No ano em que se assinalam 100 anos da morte de Rafael Bordalo Pinheiro (1846-1905), o Museu Bordalo Pinheiro prepara-se para inaugurar uma exposição que une passado e presente, tradição e subversão. “Pomar e Bordalo. Assemblages”, que abre ao público no dia 14 de março de 2025, revela uma colaboração inusitada entre dois mestres da arte portuguesa, separados por um século, mas unidos pela irreverência e pelo humor.
Quando um Touro Vira José e uma Galinha Chama-se Judite
Em 2005, a convite da galerista Ana Maria Viegas (Galeria Ratton), o pintor Júlio Pomar (1926-2018) visitou a histórica Fábrica Bordallo Pinheiro para uma missão ousada: resgatar moldes originais do século XIX de Rafael Bordalo Pinheiro e transformá-los em criaturas novas, absurdas e deliciosamente cómicas. O resultado? Uma série de assemblages cerâmicas onde animais como touros, galinhas, porcos e gatos ganham corpos desmontados, cabeças trocadas e nomes próprios.
O touro José, a galinha Judite, a porca Suzy, o gato Ezequiel e a coruja Joana são algumas das figuras que Pomar criou ao interromper o processo tradicional de montagem das peças. Em vez de seguir as instruções, o artista desmembrou as partes — patas, asas, focinhos — e reorganizou-as como quem resolve um quebra-cabeças surreal. O resultado são seres híbridos, que primeiro confundem, depois divertem e, por fim, conquistam.
A Arte de Desarrumar o Mundo
Rafael Bordalo Pinheiro, célebre pelas suas cerâmicas satíricas e pela figura do Zé Povinho, já desafiava as convenções do século XIX com um olhar crítico e mordaz. Júlio Pomar, por sua vez, revolucionou a arte moderna portuguesa com sua pintura visceral e experimental. Na exposição “Assemblages”, os dois artistas conversam além do tempo: Bordalo fornece os moldes, Pomar a irreverência.
A curadoria revela como ambos desmontaram regras — um na cerâmica, outro na pintura — para criar obras que questionam a ordem estabelecida. “Não se trata apenas de juntar peças, mas de desarrumar a realidade e mostrar que há beleza no caos”, explica Inês Ribeiro, diretora do Museu Bordalo Pinheiro.
Uma Exposição Para Rir (e Pensar)
A mostra, organizada em parceria com o Atelier-Museu Júlio Pomar e a Galeria Ratton, não se limita às cerâmicas de Pomar.

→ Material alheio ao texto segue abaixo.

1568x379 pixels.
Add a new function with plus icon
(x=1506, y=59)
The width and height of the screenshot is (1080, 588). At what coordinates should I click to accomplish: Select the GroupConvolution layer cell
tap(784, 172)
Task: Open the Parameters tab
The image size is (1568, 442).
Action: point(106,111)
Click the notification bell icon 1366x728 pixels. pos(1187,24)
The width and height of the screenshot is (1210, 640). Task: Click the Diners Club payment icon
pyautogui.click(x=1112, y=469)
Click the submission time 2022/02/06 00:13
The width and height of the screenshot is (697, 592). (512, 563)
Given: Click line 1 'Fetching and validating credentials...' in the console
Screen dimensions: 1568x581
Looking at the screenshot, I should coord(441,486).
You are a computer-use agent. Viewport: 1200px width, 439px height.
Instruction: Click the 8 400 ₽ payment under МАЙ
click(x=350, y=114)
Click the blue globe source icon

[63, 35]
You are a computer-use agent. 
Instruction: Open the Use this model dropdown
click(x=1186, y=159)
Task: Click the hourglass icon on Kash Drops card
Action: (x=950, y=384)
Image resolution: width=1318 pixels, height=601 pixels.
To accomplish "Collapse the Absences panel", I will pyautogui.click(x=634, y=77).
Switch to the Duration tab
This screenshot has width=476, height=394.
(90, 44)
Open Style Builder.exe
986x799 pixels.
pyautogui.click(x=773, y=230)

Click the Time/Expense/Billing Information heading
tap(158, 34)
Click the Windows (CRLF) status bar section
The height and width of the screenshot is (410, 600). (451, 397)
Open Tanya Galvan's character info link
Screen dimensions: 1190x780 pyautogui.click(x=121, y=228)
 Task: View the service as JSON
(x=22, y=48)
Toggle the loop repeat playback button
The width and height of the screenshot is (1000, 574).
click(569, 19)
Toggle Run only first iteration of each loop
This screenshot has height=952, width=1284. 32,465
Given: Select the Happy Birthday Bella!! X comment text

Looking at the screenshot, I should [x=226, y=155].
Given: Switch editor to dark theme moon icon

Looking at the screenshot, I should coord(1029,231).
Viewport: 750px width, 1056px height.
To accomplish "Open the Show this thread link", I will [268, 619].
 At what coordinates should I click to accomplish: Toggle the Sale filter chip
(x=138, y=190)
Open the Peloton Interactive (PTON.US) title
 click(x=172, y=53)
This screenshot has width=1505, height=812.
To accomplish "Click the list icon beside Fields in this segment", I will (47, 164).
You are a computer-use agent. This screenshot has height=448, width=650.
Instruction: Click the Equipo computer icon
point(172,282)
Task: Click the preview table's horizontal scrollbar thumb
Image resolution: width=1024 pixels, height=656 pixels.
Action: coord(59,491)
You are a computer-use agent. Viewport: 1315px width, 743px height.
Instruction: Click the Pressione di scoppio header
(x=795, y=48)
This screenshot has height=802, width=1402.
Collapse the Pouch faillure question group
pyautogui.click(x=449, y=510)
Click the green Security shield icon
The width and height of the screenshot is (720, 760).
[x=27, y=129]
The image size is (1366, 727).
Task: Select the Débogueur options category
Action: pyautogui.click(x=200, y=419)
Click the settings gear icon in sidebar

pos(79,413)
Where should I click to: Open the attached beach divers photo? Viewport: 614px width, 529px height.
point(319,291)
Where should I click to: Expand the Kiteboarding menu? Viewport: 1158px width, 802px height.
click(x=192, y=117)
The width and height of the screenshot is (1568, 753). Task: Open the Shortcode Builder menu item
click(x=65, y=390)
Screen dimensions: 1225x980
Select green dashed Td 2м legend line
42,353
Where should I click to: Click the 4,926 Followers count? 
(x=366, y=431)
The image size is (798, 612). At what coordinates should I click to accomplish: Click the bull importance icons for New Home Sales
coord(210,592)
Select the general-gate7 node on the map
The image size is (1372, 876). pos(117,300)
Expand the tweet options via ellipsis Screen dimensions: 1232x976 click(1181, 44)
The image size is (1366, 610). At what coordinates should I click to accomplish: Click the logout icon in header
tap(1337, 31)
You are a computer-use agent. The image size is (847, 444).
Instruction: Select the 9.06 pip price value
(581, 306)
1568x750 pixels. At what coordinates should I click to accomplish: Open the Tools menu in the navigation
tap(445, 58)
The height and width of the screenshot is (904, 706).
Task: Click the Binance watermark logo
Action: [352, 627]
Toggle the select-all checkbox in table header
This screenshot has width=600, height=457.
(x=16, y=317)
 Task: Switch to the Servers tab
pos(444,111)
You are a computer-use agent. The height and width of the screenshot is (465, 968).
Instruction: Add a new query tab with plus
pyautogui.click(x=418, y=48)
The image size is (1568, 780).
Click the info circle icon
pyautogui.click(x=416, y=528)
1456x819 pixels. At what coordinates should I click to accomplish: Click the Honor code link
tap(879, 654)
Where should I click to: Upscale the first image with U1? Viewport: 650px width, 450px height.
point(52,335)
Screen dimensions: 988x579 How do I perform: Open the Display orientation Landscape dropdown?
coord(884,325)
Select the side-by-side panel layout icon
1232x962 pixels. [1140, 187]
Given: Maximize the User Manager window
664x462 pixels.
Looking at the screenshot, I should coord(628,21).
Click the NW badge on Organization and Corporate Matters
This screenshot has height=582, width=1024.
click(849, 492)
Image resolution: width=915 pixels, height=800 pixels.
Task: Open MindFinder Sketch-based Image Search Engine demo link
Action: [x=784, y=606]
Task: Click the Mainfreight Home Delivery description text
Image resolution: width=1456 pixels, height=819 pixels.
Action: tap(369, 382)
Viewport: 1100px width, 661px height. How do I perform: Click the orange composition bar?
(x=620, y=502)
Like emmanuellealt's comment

Inclui também peças originais de Bordalo Pinheiro, desenhos e documentos que contextualizam o diálogo entre os dois artistas.
O humor é o fio condutor: as obras de Pomar provocam sorrisos ao desafiar o espectador a reconhecer, em meio à desordem, o animal original. “É como se Pomar dissesse: ‘A vida não vem montada. Cabe a nós encontrar poesia nos fragmentos’”, reflete João Pinharanda, curador do Atelier-Museu Júlio Pomar.
Informações Práticas
- Inauguração: 14 de março de 2025, às 18h30 (entrada livre)
- Período: 15 de março a 22 de junho de 2025
- Local: Museu Bordalo Pinheiro (Lisboa)
- Bilhetes: A preços acessíveis, com descontos para estudantes e seniors
Por Que Visitar?
Esta não é uma exposição sobre cerâmica. É uma celebração da arte como ato de rebeldia, um convite a rir das certezas e a encontrar beleza no inesperado. Como escreveu Pomar: “A arte não serve para decorar paredes. Serve para desarrumar a alma.”
Venha conhecer José, Judite e companhia — seres impossíveis que nos lembram que, às vezes, a melhor forma de homenagear o passado é reinventá-lo.